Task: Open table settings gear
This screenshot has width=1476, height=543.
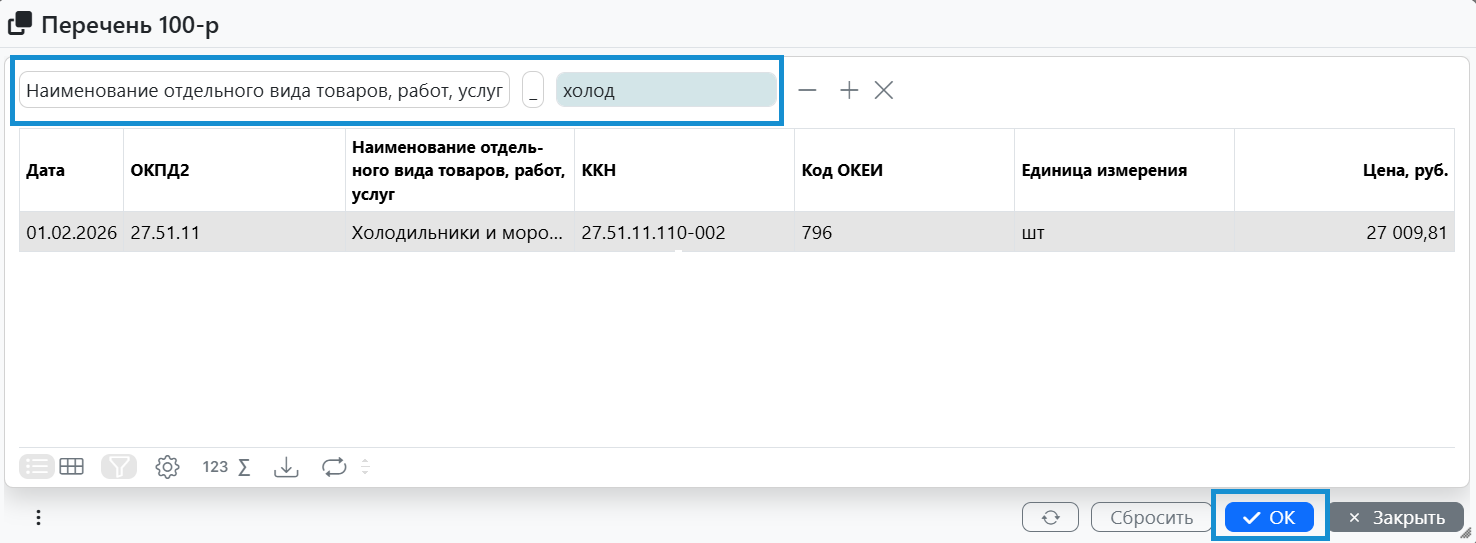Action: coord(167,466)
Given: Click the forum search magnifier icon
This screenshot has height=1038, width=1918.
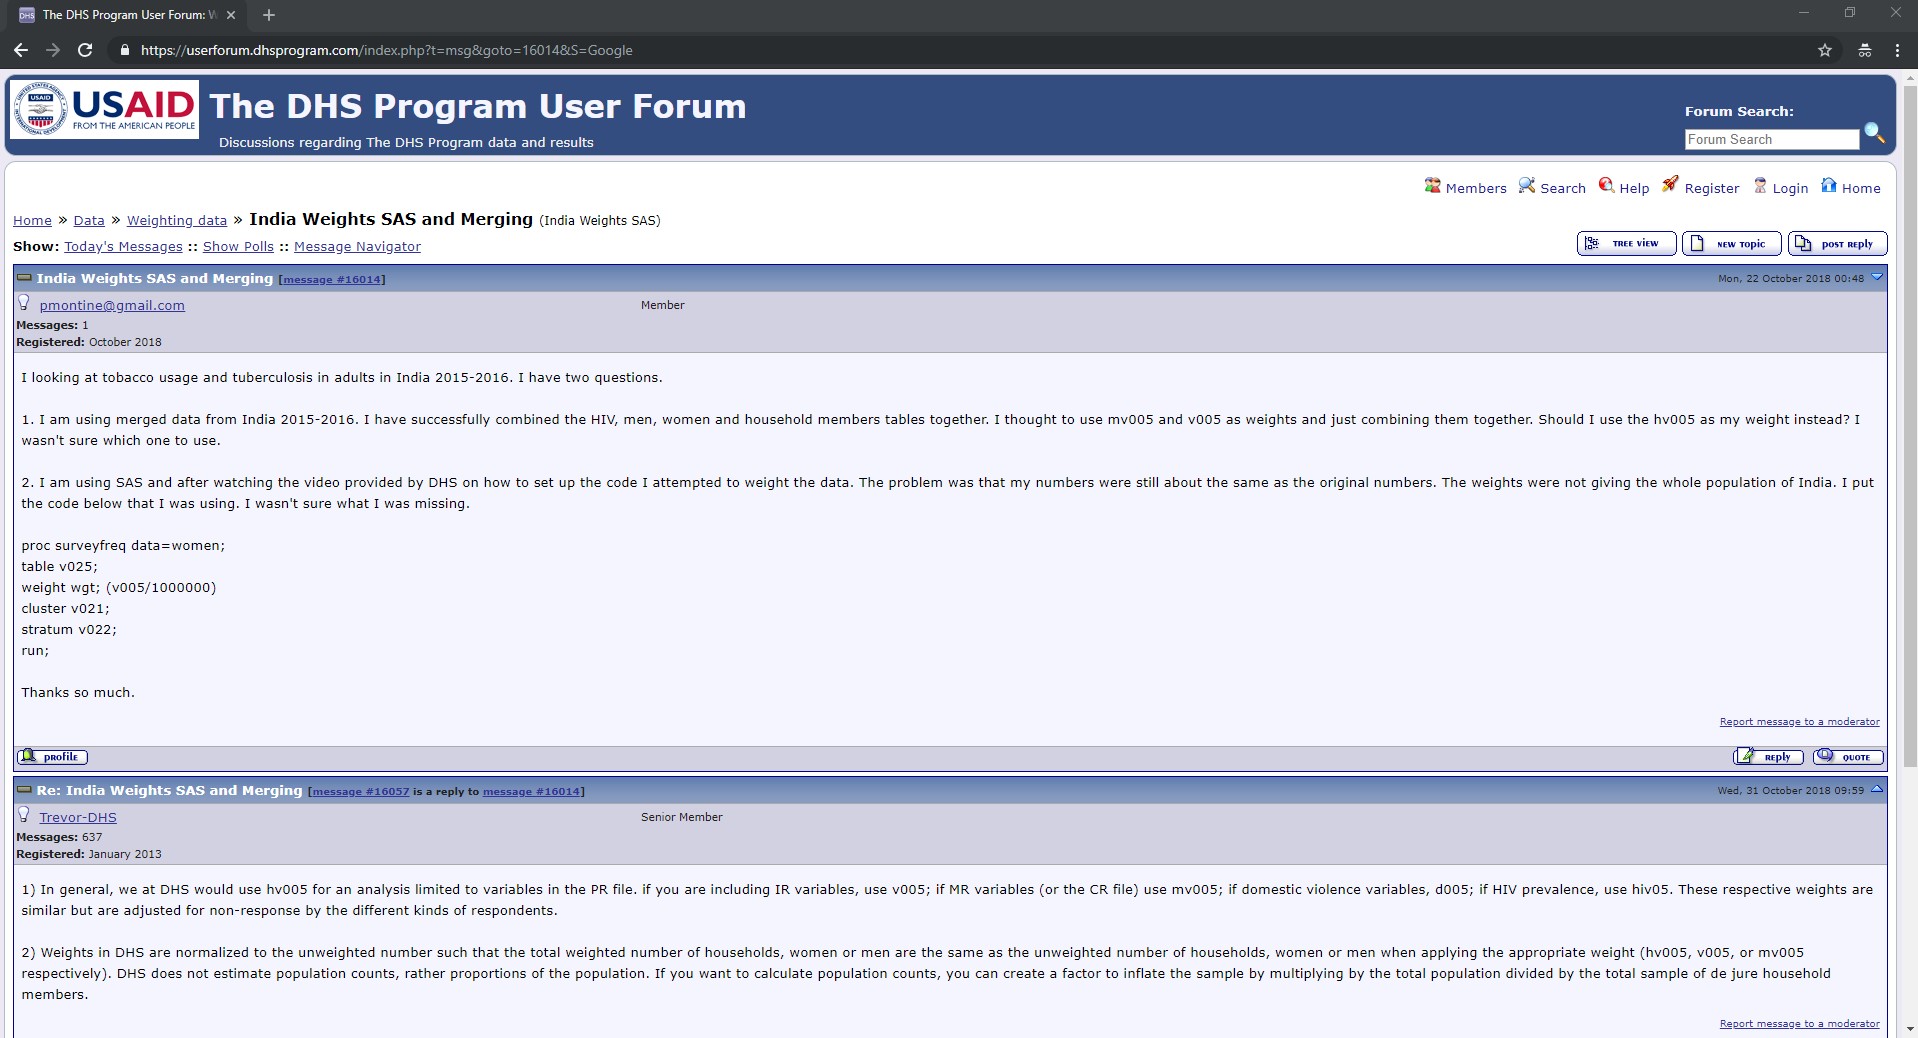Looking at the screenshot, I should [x=1874, y=133].
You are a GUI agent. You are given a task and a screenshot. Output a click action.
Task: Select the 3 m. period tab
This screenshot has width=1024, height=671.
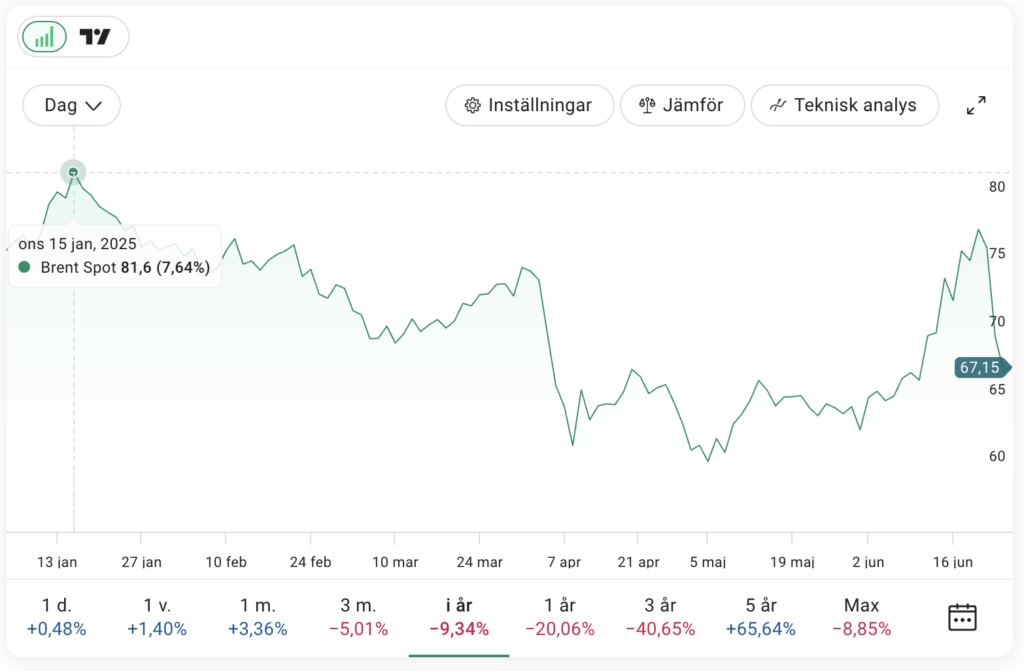click(x=358, y=616)
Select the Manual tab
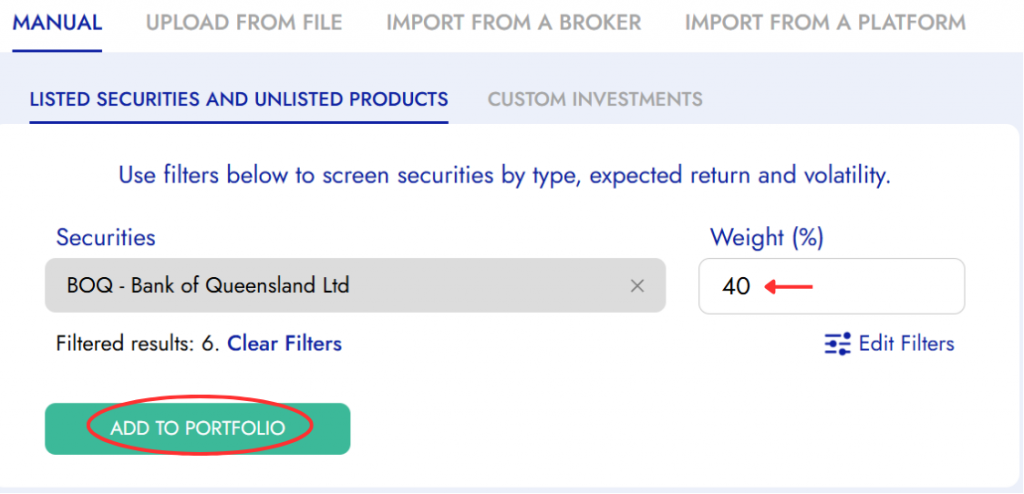Image resolution: width=1024 pixels, height=494 pixels. [x=57, y=22]
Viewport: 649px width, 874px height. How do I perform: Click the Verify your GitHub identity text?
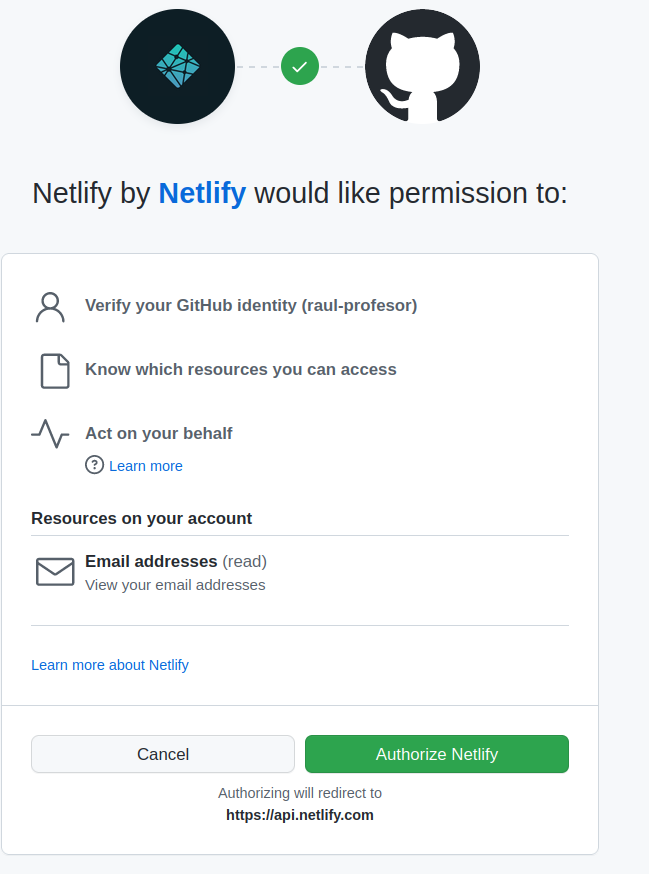click(251, 306)
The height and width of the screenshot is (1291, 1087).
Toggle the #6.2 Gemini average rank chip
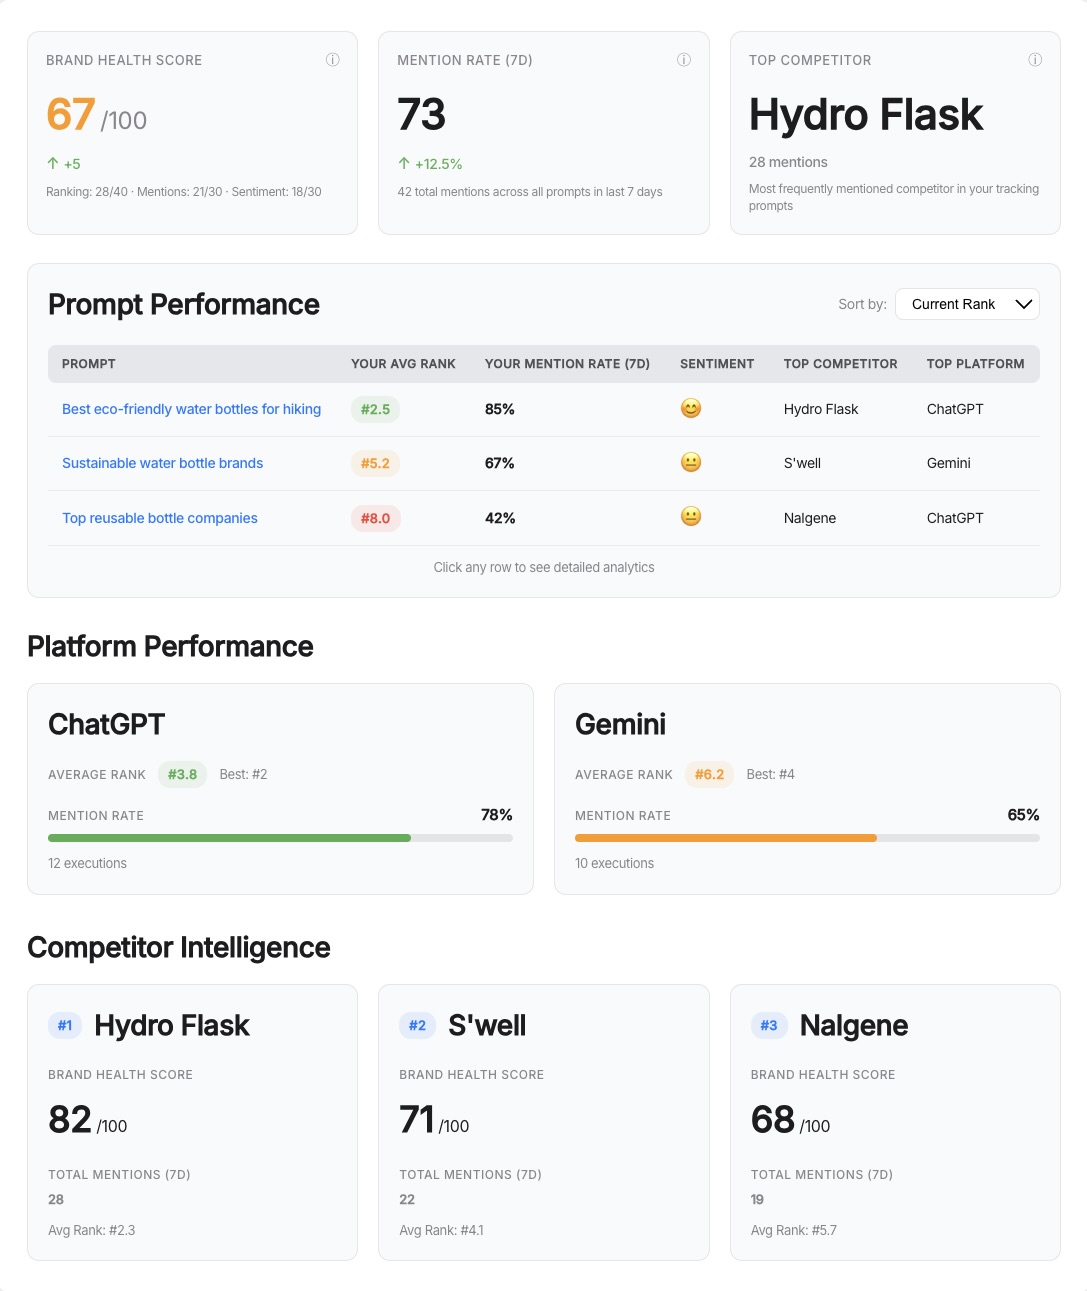(709, 774)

§

Work instructions -> Would you copy each line above exactly as given, dropping any images?

Exercise output ->
Task: Open table settings gear
This screenshot has width=1476, height=543.
Action: coord(167,466)
Given: Click the forum search magnifier icon
This screenshot has height=1038, width=1918.
Looking at the screenshot, I should [x=1874, y=133].
You are a GUI agent. You are given a task and a screenshot. Output a click action.
Task: Select the 3 m. period tab
This screenshot has width=1024, height=671.
click(x=358, y=616)
Select the Manual tab
Image resolution: width=1024 pixels, height=494 pixels. [x=57, y=22]
Viewport: 649px width, 874px height. How do I perform: Click the Verify your GitHub identity text?
click(251, 306)
The height and width of the screenshot is (1291, 1087).
Toggle the #6.2 Gemini average rank chip
(709, 774)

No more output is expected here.